Patients treated with Denosumab, a potent anti-resorptive agent, present BTM values in accordance with the expected pattern. These patients present a clear and rapid decrease in CTX, whereby it becomes almost undetectable in the first days of administration. P1NP is also reduced, but not as markedly and at a slower pace. COP(OCN+) values in these patients begin to increase after 3 months when P1NP levels have already reached their minimum value, and this implies that there is a coupling between the process of resorption and bone formation in these patients from 3 months and that it is maintained during the 12 months of study.
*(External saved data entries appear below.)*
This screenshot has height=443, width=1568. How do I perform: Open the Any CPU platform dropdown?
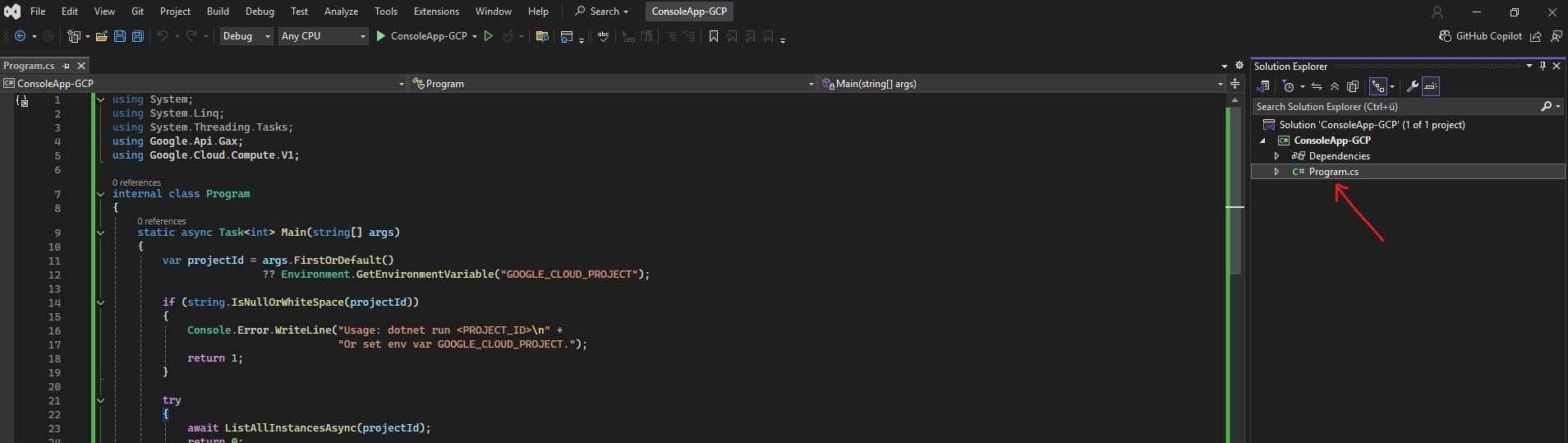(x=324, y=36)
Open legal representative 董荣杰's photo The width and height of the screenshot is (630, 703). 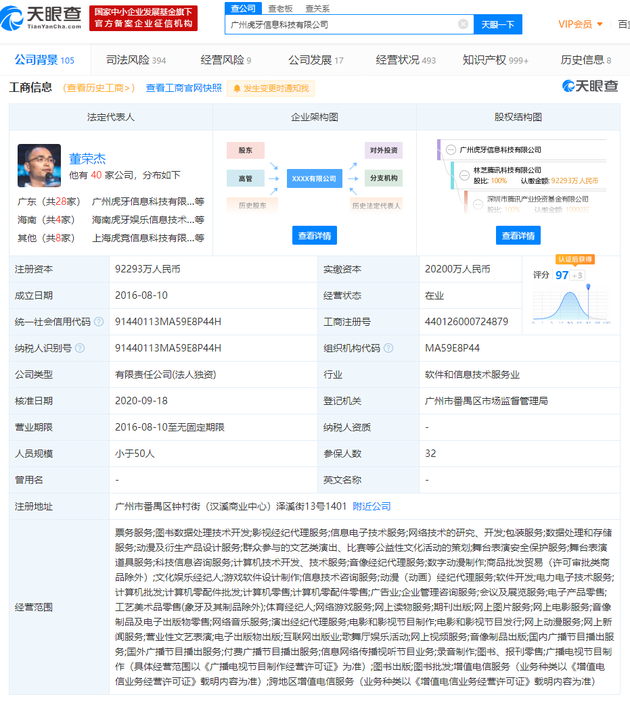pos(39,165)
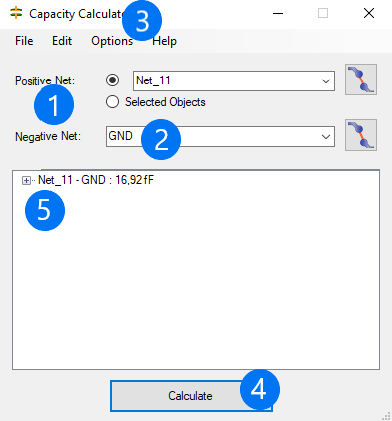Click the Capacity Calculator app icon in title bar

[x=16, y=13]

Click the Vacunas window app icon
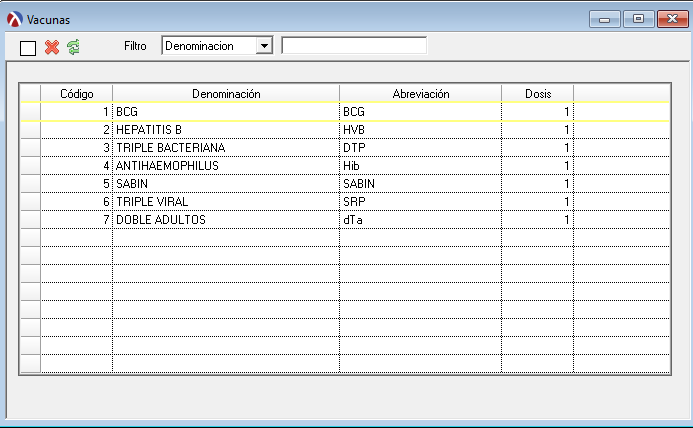(x=14, y=18)
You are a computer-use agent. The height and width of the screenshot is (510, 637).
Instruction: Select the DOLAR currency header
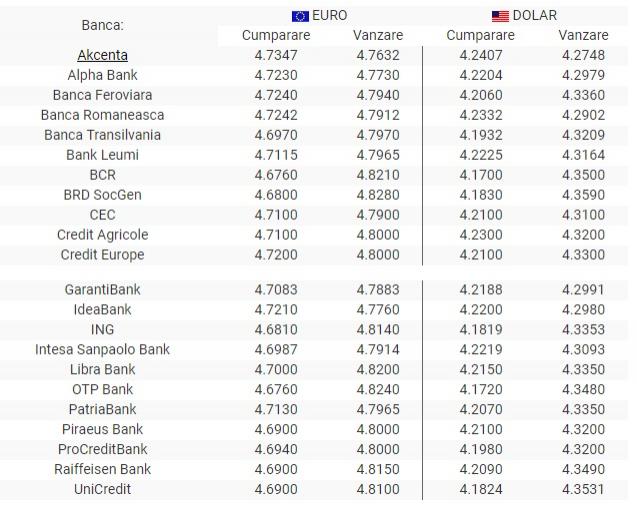pos(535,16)
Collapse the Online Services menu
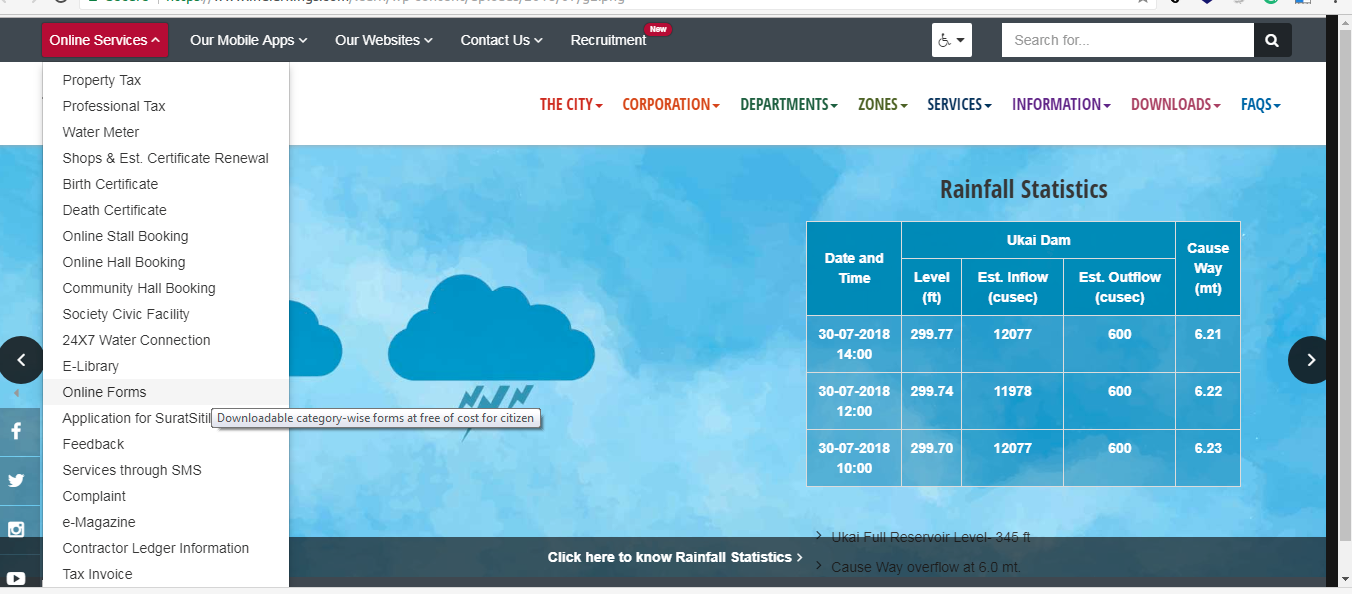The image size is (1352, 594). (104, 40)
These data also suggest an increase in the recruitment of osteogenic precursors, as with anabolic treatment, and this could partly explain the significant and progressive increase in bone mass that is described with this treatment after 12 months in the lumbar spine; this also coincides with our BMD results at that location [31,32,33]. Other authors have shown similar results with other anti-resorptive drugs such as alendronate [9] and zoledronic acid [15]. Further analyses with longer treatment times are necessary to confirm these results.

After treatment, patients with TPTD present a slightly higher % of COPs than those with DmAb, although patients with DmAb yield a better % change with respect to the baseline. It is difficult to determine the effects in each group.

The study suffers from various limitations, such as the small number of patients studied and the shortness of the study period, with only one year of treatment. However, the study population has been highly homogeneous; therefore, fewer subjects were needed to see an effect. On the other hand, our results demonstrate an increase in the recruitment of COPs, although we cannot prove that there is an increase in the maturation and differentiation of these cells that directly demonstrates their involvement in the increase in bone formation that occurs in these treated patients.

Circulating osteogenic precursors can constitute potential candidates for biomarkers in osteoporotic disease since they can indicate the therapeutic efficacy of treatment and the adherence to such treatment: the maintained upward percentage of COPs (OCN+) indicates correct and suitable treatment. On the other hand, these precursors can become potential targets for direct regenerative treatment. Advances in phenotypic and genetic knowledge of COPs can enable us to become the protagonists in cell therapy for the treatment of OP and other diseases of bone metabolism.

5. Conclusions

Our findings show that COPs are influenced by age, in that they are higher in the stages of growth and skeletal maturation. Not only did we show that treatment with TPTD produces an early and sustained increase in COPs, but, for the first time, we also showed how treatment with DmAb mobilizes osteogenic precursors in the blood. These results can be related to an increase in osteogenesis and, consequently, present a better and more efficient repair of bone tissue. Furthermore, the percentage of COPs in the blood can be employed in personalized medicine to determine the efficiency and/or adherence to treatment.